- [TASK DIRECTIONS]:
The span to copy runs from the line containing "Task: Click the ADD button" to the last line below. Copy it exactly, with nothing else.

START PROVIDED MATERIAL

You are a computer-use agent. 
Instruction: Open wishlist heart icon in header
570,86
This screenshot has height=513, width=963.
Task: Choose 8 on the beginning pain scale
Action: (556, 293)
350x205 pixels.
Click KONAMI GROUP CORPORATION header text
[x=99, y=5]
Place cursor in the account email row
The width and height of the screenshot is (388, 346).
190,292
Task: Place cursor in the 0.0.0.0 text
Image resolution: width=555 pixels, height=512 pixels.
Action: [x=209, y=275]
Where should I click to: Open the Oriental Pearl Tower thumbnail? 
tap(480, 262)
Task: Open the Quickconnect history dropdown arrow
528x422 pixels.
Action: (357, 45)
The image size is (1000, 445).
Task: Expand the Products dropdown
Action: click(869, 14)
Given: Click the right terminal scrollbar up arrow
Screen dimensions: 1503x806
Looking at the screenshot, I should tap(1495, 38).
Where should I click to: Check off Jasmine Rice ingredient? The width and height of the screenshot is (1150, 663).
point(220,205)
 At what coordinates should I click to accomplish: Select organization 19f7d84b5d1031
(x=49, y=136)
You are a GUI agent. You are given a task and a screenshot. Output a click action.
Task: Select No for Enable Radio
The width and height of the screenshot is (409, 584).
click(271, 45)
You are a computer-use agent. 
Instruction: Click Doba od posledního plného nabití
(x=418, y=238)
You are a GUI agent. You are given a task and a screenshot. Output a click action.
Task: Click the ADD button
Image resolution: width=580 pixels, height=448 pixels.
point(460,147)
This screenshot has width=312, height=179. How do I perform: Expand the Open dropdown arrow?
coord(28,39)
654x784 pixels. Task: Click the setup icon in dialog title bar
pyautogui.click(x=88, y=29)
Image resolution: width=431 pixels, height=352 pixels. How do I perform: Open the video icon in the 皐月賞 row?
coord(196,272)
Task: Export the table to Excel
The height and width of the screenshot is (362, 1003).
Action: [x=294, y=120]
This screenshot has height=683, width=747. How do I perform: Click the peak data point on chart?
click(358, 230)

END PROVIDED MATERIAL

- [SOLUTION]:
Task: Click the ADD button
Image resolution: width=580 pixels, height=448 pixels.
point(460,147)
This screenshot has width=312, height=179. How do I perform: Expand the Open dropdown arrow?
coord(28,39)
654x784 pixels. Task: Click the setup icon in dialog title bar
pyautogui.click(x=88, y=29)
Image resolution: width=431 pixels, height=352 pixels. How do I perform: Open the video icon in the 皐月賞 row?
coord(196,272)
Task: Export the table to Excel
The height and width of the screenshot is (362, 1003).
Action: [x=294, y=120]
This screenshot has height=683, width=747. How do I perform: Click the peak data point on chart?
click(358, 230)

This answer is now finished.